## Data records
--------------------

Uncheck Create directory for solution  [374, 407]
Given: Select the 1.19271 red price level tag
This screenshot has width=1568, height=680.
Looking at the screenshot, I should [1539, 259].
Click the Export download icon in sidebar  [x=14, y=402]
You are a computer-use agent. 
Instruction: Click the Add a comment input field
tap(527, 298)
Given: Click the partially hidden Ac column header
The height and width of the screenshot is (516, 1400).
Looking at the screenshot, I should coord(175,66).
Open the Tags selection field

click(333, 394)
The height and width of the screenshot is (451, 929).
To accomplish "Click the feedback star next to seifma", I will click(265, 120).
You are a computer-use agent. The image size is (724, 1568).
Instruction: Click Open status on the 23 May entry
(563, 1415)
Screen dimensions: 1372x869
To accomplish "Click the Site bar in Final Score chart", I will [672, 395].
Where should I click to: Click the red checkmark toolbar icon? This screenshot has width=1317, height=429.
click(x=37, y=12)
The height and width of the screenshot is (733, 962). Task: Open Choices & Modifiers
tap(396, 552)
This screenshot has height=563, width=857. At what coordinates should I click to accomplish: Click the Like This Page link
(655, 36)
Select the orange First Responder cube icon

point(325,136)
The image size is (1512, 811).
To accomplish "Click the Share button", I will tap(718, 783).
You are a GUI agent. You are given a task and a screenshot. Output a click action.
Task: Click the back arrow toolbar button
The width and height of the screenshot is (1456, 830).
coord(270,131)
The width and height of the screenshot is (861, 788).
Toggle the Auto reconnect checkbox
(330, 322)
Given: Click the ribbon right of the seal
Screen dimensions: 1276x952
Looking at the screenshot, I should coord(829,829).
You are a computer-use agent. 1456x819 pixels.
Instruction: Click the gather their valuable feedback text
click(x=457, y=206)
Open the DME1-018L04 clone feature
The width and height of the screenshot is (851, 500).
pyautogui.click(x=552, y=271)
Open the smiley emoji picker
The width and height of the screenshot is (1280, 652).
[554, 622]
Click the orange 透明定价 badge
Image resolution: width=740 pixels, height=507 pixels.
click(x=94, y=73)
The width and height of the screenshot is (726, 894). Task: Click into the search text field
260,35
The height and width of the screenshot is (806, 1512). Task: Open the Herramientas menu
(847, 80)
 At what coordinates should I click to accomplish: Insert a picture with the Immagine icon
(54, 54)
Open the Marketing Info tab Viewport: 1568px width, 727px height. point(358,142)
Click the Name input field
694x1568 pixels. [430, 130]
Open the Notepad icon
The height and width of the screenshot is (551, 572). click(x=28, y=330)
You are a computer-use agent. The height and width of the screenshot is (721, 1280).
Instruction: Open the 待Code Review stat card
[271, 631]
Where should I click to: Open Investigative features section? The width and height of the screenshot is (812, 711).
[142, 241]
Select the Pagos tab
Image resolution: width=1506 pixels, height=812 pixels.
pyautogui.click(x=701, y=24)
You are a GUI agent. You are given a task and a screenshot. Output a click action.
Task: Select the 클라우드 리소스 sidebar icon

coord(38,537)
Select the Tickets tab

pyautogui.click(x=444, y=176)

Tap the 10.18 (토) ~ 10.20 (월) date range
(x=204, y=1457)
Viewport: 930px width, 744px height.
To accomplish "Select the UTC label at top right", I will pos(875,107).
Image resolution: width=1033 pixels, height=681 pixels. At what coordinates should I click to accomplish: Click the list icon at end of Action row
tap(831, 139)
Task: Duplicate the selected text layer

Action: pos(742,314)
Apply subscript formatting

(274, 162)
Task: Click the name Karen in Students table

--------------------

## Exercise directions
Every line that holds the word "size" should be copied from the records.

## Exercise answer
You are a computer-use agent. The image size is (724, 1568).
The image size is (1512, 811).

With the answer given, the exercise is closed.